> [Complete the following]
1. List every university or learned society named in the interview about Kathleen Lonsdale's paper.
2. Please carry on the interview about Kathleen Lonsdale's paper, picking up right after its last sentence.

> [Text to read]
Mike Glazer is Emeritus Professor of Physics at the University of Oxford and Visiting Professor at the University of Warwick. For the special issue of Philosophical Transactions A celebrating the 350th anniversary of the journal, he has written a commentary on a paper by one of the first female Fellows of the Royal Society, Kathleen Lonsdale, on ‘Divergent beam X-ray photography of crystals’ (1947). Here he answers a few of our questions.
Why was this a landmark paper?
Although the basic idea of divergent beam photography had been known for many years earlier, Lonsdale used it in a novel way. Instead of just observing it as a curious phenomenon, she applied it to determine numerical information about crystals. To do this, she placed the crystal of interest very close to the source of an X-ray beam where its divergence would be highest. This has to be one of the simplest scientific experiments ever! She went on to show how to use the technique to measure the unit cell parameter and hence the carbon-carbon bond distance in diamond to much higher precision than had hitherto been possible. This precision was such that it even enabled her to distinguish between different diamonds.

> [Provided material]

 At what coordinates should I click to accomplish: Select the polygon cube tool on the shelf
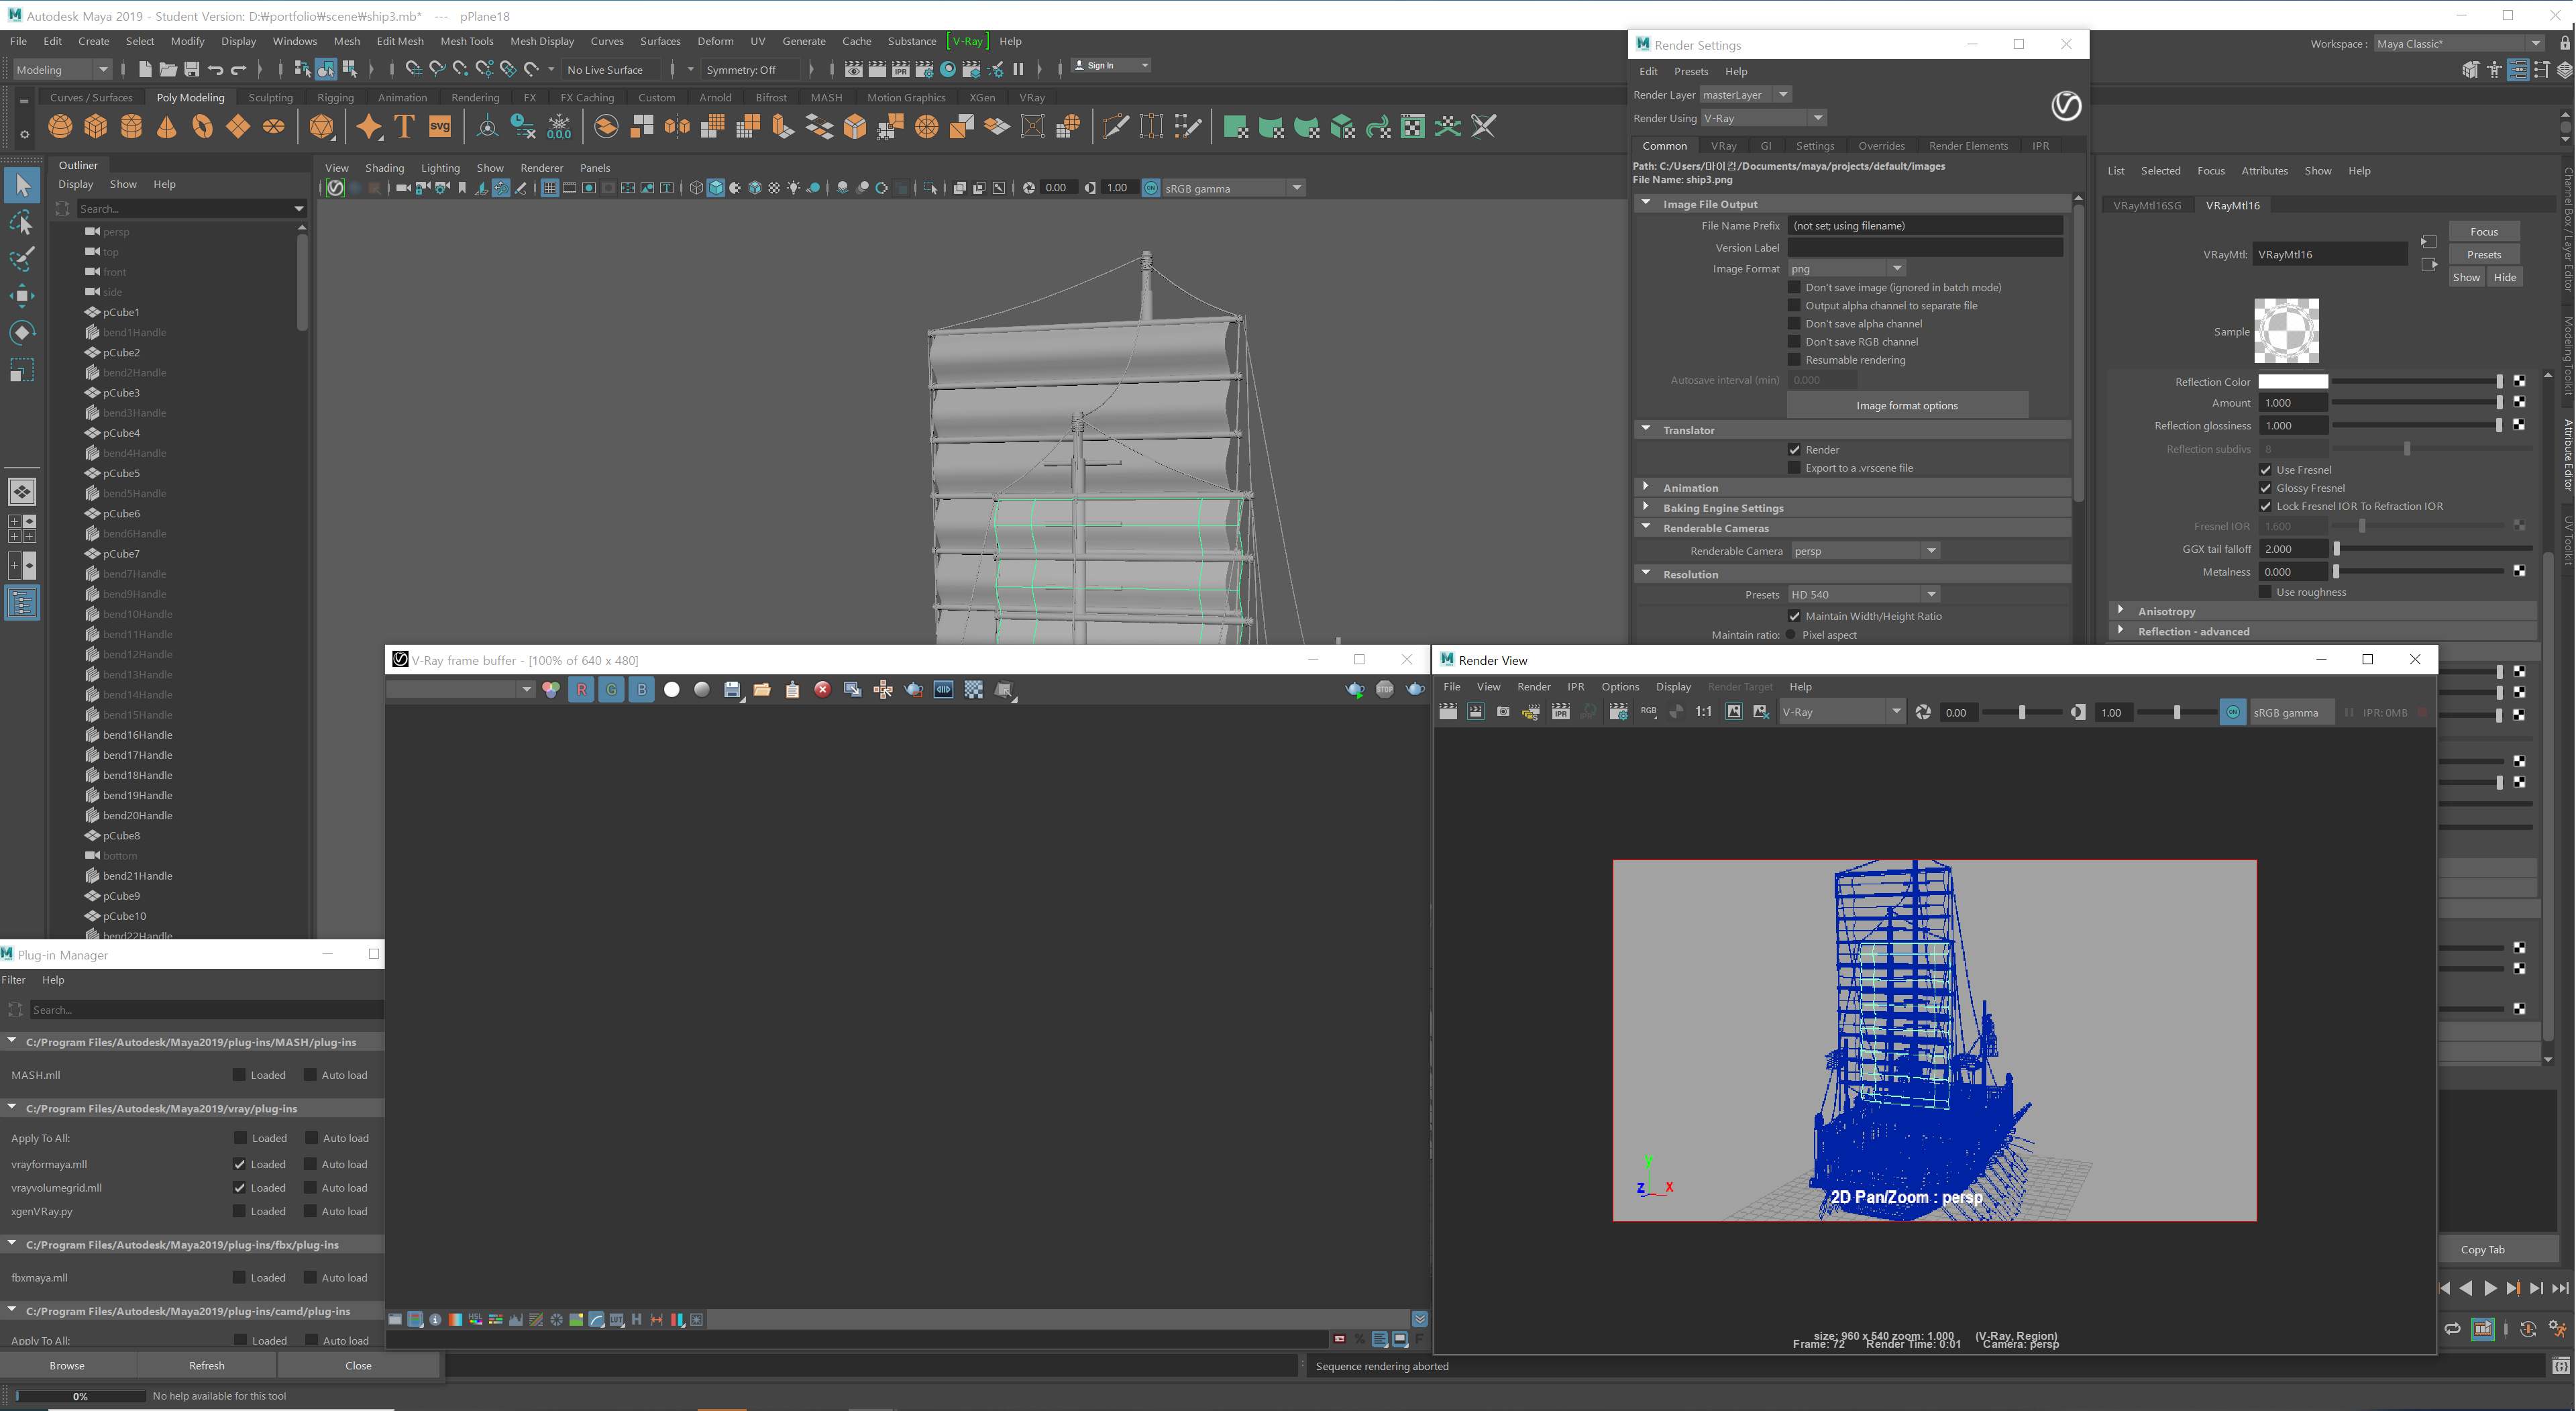[x=96, y=126]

> [The replies]
1.
University of Oxford
University of Warwick
Royal Society

2.
Kathleen Lonsdale was one of the first women to become a Fellow of the Royal Society at a time when women were under-represented in science. What was it that made her so influential in her time?
She had several years before determined the crystal structure of hexamethyl benzene, and proved that the benzene ring was flat. Now this idea had been suggested for a while by chemists, but they lacked the proof. Having a flat benzene ring lies at the heart of understanding the chemical nature of aromatic compounds. I should explain that her method to obtain the structure in the 1920’s involved painstaking measurements by eye and computing the atomic structure by hand. It must have taken many weeks to achieve: today it could all be done within an hour automatically. Lonsdale also played an active part in establishing the rules for specifying the symmetry of crystals and was deeply involved in the International Tables for Crystallography.
In your article, you mention that you were one of Kathleen Lonsdale’s last research students. Tell us a bit about how she influenced your career.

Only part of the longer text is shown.